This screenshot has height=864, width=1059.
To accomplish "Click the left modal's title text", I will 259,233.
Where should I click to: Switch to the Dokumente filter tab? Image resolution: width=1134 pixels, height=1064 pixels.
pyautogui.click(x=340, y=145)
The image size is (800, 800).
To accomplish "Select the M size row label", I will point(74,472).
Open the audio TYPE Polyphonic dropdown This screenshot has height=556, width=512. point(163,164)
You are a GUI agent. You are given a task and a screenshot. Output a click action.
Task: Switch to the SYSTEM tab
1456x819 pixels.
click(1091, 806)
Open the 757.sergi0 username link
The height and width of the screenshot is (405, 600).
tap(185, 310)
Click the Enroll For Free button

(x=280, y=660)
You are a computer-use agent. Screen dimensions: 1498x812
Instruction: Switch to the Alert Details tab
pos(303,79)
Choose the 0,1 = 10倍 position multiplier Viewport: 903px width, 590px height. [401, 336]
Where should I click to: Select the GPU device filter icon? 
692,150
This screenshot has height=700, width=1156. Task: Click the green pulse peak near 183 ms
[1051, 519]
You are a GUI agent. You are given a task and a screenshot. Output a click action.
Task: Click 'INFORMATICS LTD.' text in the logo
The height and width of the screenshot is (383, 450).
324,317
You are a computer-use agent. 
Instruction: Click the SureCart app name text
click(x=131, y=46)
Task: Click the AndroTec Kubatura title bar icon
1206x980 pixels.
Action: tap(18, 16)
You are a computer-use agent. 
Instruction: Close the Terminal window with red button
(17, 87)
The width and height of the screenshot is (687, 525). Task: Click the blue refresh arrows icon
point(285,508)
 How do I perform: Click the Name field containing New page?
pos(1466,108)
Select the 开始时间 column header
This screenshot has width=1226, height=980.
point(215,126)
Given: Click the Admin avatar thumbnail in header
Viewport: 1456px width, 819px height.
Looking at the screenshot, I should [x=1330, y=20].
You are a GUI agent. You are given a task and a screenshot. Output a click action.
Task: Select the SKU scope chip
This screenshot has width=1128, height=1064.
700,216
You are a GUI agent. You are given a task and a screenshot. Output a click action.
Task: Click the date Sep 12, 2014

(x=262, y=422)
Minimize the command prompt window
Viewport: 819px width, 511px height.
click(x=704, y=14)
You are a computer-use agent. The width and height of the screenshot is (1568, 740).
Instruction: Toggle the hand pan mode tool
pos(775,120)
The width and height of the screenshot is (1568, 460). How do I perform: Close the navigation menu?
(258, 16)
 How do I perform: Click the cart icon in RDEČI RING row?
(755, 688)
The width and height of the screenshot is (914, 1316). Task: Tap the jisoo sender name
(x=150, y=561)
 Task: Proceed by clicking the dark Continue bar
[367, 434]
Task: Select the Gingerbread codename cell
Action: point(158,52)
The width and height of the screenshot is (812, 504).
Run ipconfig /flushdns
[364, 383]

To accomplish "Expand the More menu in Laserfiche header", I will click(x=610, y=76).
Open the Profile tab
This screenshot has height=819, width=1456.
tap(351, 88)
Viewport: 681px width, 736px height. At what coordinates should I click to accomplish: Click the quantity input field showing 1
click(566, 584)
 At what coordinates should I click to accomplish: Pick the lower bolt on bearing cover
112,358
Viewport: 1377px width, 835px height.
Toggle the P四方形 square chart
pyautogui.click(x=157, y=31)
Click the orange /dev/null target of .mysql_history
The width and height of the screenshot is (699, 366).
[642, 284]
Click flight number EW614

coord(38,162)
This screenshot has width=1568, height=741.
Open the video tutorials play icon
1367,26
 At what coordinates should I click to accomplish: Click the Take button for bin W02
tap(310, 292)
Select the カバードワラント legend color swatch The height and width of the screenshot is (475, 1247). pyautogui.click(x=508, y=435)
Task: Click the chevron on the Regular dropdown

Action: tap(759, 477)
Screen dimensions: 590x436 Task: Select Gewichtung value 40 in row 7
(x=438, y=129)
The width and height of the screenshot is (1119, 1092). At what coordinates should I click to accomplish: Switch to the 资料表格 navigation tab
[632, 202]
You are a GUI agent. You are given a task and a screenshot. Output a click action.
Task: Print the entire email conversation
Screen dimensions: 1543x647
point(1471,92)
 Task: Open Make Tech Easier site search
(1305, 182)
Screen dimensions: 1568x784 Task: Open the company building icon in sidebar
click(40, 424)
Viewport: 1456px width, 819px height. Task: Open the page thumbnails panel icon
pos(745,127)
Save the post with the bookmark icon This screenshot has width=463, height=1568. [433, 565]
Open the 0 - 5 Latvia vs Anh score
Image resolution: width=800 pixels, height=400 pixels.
------------------------------
## WRITTEN REQUEST
Convert every line of the data above into a Markdown table with the columns Index and Text. Number the lines in order and leave out the blank ones.

## EXERCISE RESULT
| Index | Text |
|---|---|
| 1 | This screenshot has height=864, width=1059. |
| 2 | To accomplish "Click the left modal's title text", I will 259,233. |
| 3 | Where should I click to: Switch to the Dokumente filter tab? Image resolution: width=1134 pixels, height=1064 pixels. |
| 4 | pyautogui.click(x=340, y=145) |
| 5 | The image size is (800, 800). |
| 6 | To accomplish "Select the M size row label", I will point(74,472). |
| 7 | Open the audio TYPE Polyphonic dropdown This screenshot has height=556, width=512. point(163,164) |
| 8 | You are a GUI agent. You are given a task and a screenshot. Output a click action. |
| 9 | Task: Switch to the SYSTEM tab |
| 10 | 1456x819 pixels. |
| 11 | click(1091, 806) |
| 12 | Open the 757.sergi0 username link |
| 13 | The height and width of the screenshot is (405, 600). |
| 14 | tap(185, 310) |
| 15 | Click the Enroll For Free button |
| 16 | (x=280, y=660) |
| 17 | You are a computer-use agent. Screen dimensions: 1498x812 |
| 18 | Instruction: Switch to the Alert Details tab |
| 19 | pos(303,79) |
| 20 | Choose the 0,1 = 10倍 position multiplier Viewport: 903px width, 590px height. [401, 336] |
| 21 | Where should I click to: Select the GPU device filter icon?  |
| 22 | 692,150 |
| 23 | This screenshot has height=700, width=1156. Task: Click the green pulse peak near 183 ms |
| 24 | [1051, 519] |
| 25 | You are a GUI agent. You are given a task and a screenshot. Output a click action. |
| 26 | Task: Click 'INFORMATICS LTD.' text in the logo |
| 27 | The height and width of the screenshot is (383, 450). |
| 28 | 324,317 |
| 29 | You are a computer-use agent.  |
| 30 | Instruction: Click the SureCart app name text |
| 31 | click(x=131, y=46) |
| 32 | Task: Click the AndroTec Kubatura title bar icon |
| 33 | 1206x980 pixels. |
| 34 | Action: tap(18, 16) |
| 35 | You are a computer-use agent.  |
| 36 | Instruction: Close the Terminal window with red button |
| 37 | (17, 87) |
| 38 | The width and height of the screenshot is (687, 525). Task: Click the blue refresh arrows icon |
| 39 | point(285,508) |
| 40 |  How do I perform: Click the Name field containing New page? |
| 41 | pos(1466,108) |
| 42 | Select the 开始时间 column header |
| 43 | This screenshot has width=1226, height=980. |
| 44 | point(215,126) |
| 45 | Given: Click the Admin avatar thumbnail in header |
| 46 | Viewport: 1456px width, 819px height. |
| 47 | Looking at the screenshot, I should [x=1330, y=20]. |
| 48 | You are a GUI agent. You are given a task and a screenshot. Output a click action. |
| 49 | Task: Select the SKU scope chip |
| 50 | This screenshot has width=1128, height=1064. |
| 51 | 700,216 |
| 52 | You are a GUI agent. You are given a task and a screenshot. Output a click action. |
| 53 | Task: Click the date Sep 12, 2014 |
| 54 | (x=262, y=422) |
| 55 | Minimize the command prompt window |
| 56 | Viewport: 819px width, 511px height. |
| 57 | click(x=704, y=14) |
| 58 | You are a computer-use agent. The width and height of the screenshot is (1568, 740). |
| 59 | Instruction: Toggle the hand pan mode tool |
| 60 | pos(775,120) |
| 61 | The width and height of the screenshot is (1568, 460). How do I perform: Close the navigation menu? |
| 62 | (258, 16) |
| 63 |  How do I perform: Click the cart icon in RDEČI RING row? |
| 64 | (755, 688) |
| 65 | The width and height of the screenshot is (914, 1316). Task: Tap the jisoo sender name |
| 66 | (x=150, y=561) |
| 67 |  Task: Proceed by clicking the dark Continue bar |
| 68 | [367, 434] |
| 69 | Task: Select the Gingerbread codename cell |
| 70 | Action: point(158,52) |
| 71 | The width and height of the screenshot is (812, 504). |
| 72 | Run ipconfig /flushdns |
| 73 | [364, 383] |
| 74 | To accomplish "Expand the More menu in Laserfiche header", I will click(x=610, y=76). |
| 75 | Open the Profile tab |
| 76 | This screenshot has height=819, width=1456. |
| 77 | tap(351, 88) |
| 78 | Viewport: 681px width, 736px height. At what coordinates should I click to accomplish: Click the quantity input field showing 1 |
| 79 | click(566, 584) |
| 80 |  At what coordinates should I click to accomplish: Pick the lower bolt on bearing cover |
| 81 | 112,358 |
| 82 | Viewport: 1377px width, 835px height. |
| 83 | Toggle the P四方形 square chart |
| 84 | pyautogui.click(x=157, y=31) |
| 85 | Click the orange /dev/null target of .mysql_history |
| 86 | The width and height of the screenshot is (699, 366). |
| 87 | [642, 284] |
| 88 | Click flight number EW614 |
| 89 | coord(38,162) |
| 90 | This screenshot has width=1568, height=741. |
| 91 | Open the video tutorials play icon |
| 92 | 1367,26 |
| 93 |  At what coordinates should I click to accomplish: Click the Take button for bin W02 |
| 94 | tap(310, 292) |
| 95 | Select the カバードワラント legend color swatch The height and width of the screenshot is (475, 1247). pyautogui.click(x=508, y=435) |
| 96 | Task: Click the chevron on the Regular dropdown |
| 97 | Action: tap(759, 477) |
| 98 | Screen dimensions: 590x436 Task: Select Gewichtung value 40 in row 7 |
| 99 | (x=438, y=129) |
| 100 | The width and height of the screenshot is (1119, 1092). At what coordinates should I click to accomplish: Switch to the 资料表格 navigation tab |
| 101 | [632, 202] |
| 102 | You are a GUI agent. You are given a task and a screenshot. Output a click action. |
| 103 | Task: Print the entire email conversation |
| 104 | Screen dimensions: 1543x647 |
| 105 | point(1471,92) |
| 106 |  Task: Open Make Tech Easier site search |
| 107 | (1305, 182) |
| 108 | Screen dimensions: 1568x784 Task: Open the company building icon in sidebar |
| 109 | click(40, 424) |
| 110 | Viewport: 1456px width, 819px height. Task: Open the page thumbnails panel icon |
| 111 | pos(745,127) |
| 112 | Save the post with the bookmark icon This screenshot has width=463, height=1568. [433, 565] |
| 113 | Open the 0 - 5 Latvia vs Anh score |
| 114 | Image resolution: width=800 pixels, height=400 pixels. |